Pemerintah menjamin rumah warga yang rusak akibat bencana di Sumatra akan mendapatkan bantuan uang tunai hingga Rp30 juta. Bantuan perbaikan rumah tersebut disalurkan melalui Badan Nasional Penanggulangan Bencana (BNPB) dan diberikan sesuai tingkat kerusakan.
Rumah dengan kategori rusak ringan menerima bantuan sebesar Rp15 juta, sementara rusak sedang mendapatkan Rp30 juta. Adapun rumah dengan kategori rusak berat atau hilang akan memperoleh solusi penggantian hunian melalui pembangunan hunian sementara atau pemberian dana tunggu hunian (DTH) bagi warga terdampak.

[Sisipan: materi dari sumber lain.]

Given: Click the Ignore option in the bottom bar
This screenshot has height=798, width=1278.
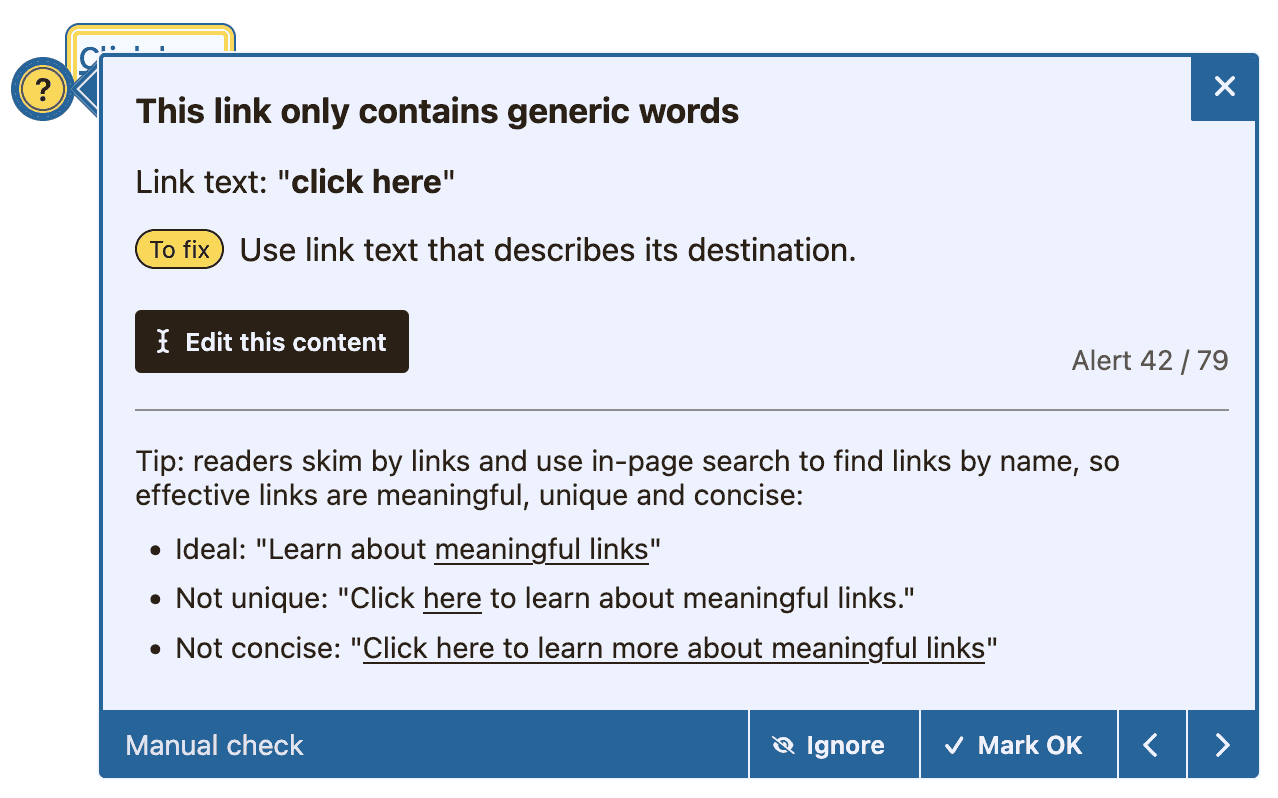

Menteri Dalam Negeri Tito Karnavian mengungkapkan, berdasarkan laporan terbaru yang diterima pemerintah pusat, jumlah rumah rusak akibat bencana di Sumatra mencapai sekitar 213 ribu unit. Namun, angka tersebut masih bersifat dinamis dan dapat berubah seiring masuknya laporan dari daerah.
Tito meminta pemerintah daerah untuk mempercepat penyampaian data lapangan secara terkoordinasi agar proses penyaluran bantuan dapat berjalan optimal. Sejauh ini, laporan dari Sumatra Barat dan Sumatra Utara telah banyak diterima dari tingkat kabupaten.
Selain bantuan perbaikan rumah, Kementerian Sosial (Kemensos) juga menyalurkan bantuan tambahan berupa Rp3 juta untuk kebutuhan rumah tangga serta Rp5 juta untuk mendukung pemulihan ekonomi warga terdampak bencana.